Hillary Clinton could also exploit Trump’s weakness to defeat him, but she’ll have to be clever about it. She can’t entirely take the high road, as Jeb Bush originally attempted; leaving Trump’s insults unanswered would make her look weak and allow him to define her. On the other hand, she cannot win a tit-for-tat insult war with him. At best, the two of them would fall into what game theorists call a “death spiral,” wherein both players repeatedly counterattack and obliterate each other. Trump, with less gravitas to lose, would come out ahead.
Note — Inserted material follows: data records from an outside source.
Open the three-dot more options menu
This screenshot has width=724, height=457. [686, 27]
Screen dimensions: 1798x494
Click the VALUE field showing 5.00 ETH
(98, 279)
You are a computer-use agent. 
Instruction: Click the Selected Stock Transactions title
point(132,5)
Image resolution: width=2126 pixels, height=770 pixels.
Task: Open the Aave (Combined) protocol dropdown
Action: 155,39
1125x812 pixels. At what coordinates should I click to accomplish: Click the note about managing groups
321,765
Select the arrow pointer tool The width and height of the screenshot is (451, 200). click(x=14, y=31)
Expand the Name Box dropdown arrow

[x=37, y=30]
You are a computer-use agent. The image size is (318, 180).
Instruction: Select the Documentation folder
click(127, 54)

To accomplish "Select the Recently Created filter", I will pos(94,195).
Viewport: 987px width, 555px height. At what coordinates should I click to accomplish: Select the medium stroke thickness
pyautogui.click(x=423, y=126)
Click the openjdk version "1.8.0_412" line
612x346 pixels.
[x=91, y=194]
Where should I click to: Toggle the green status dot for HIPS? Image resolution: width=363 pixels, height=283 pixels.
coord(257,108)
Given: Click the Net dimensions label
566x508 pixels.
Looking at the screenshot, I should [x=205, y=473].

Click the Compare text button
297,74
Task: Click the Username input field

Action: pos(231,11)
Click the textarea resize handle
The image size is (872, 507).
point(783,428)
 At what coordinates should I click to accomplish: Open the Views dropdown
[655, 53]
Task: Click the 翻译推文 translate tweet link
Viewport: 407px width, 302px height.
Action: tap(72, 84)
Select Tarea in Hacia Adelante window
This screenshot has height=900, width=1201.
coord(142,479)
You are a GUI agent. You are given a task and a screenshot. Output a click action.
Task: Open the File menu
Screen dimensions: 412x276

There is another way. Trump’s biggest mistake during the primary was to feud with people who were not running against him. His battle with Fox News host Megyn Kelly alienated women voters and caused him to miss an important debate. His denigration of John McCain’s war record may not have destroyed his candidacy, as some pundits predicted, but it certainly didn’t help. And calling Iowa voters “stupid” after Ben Carson surged in the polls was, itself, stupid.
Clinton can exploit Trump’s propensity to retaliate against anyone who crosses him by deploying surrogates to batter him with a fusillade of insults. If Trump were smart, he would ignore them and focus on Clinton, but his reaction to Elizabeth Warren’s tweets suggests he cannot resist the urge to counterpunch, even when it doesn’t serve his interests. With every over-the-top smackdown, he will distract voters from his message and deflate whatever presidential gravitas he manages to muster.
Under this theory, the most effective Trump provocateurs would be popular public figures — politicians, journalists, even celebrities — who aren’t afraid to hit him hard and draw his fire. Most important is Clinton’s vice presidential choice. She might do well to pick a brawler who is willing to spend the next six months in an ugly slugfest with Trump, ideally a woman or minority who will draw out Trump’s bigotry and provoke him into alienating even more voters. While Trump tangles with Clinton’s surrogates, hurling epithets and lunging in every direction, she could safely fly above the storm, looking presidential and prudent. The more she played him, the less he’d look like a tough guy, and the more he’d look like a dangerous and erratic chauvinist who mistakes flattery for admiration and jumps at shadows while his opponents run circles around him.
Both Clinton’s advantage and disadvantage is that she’s tasked with outwitting the human equivalent of a four-line computer program.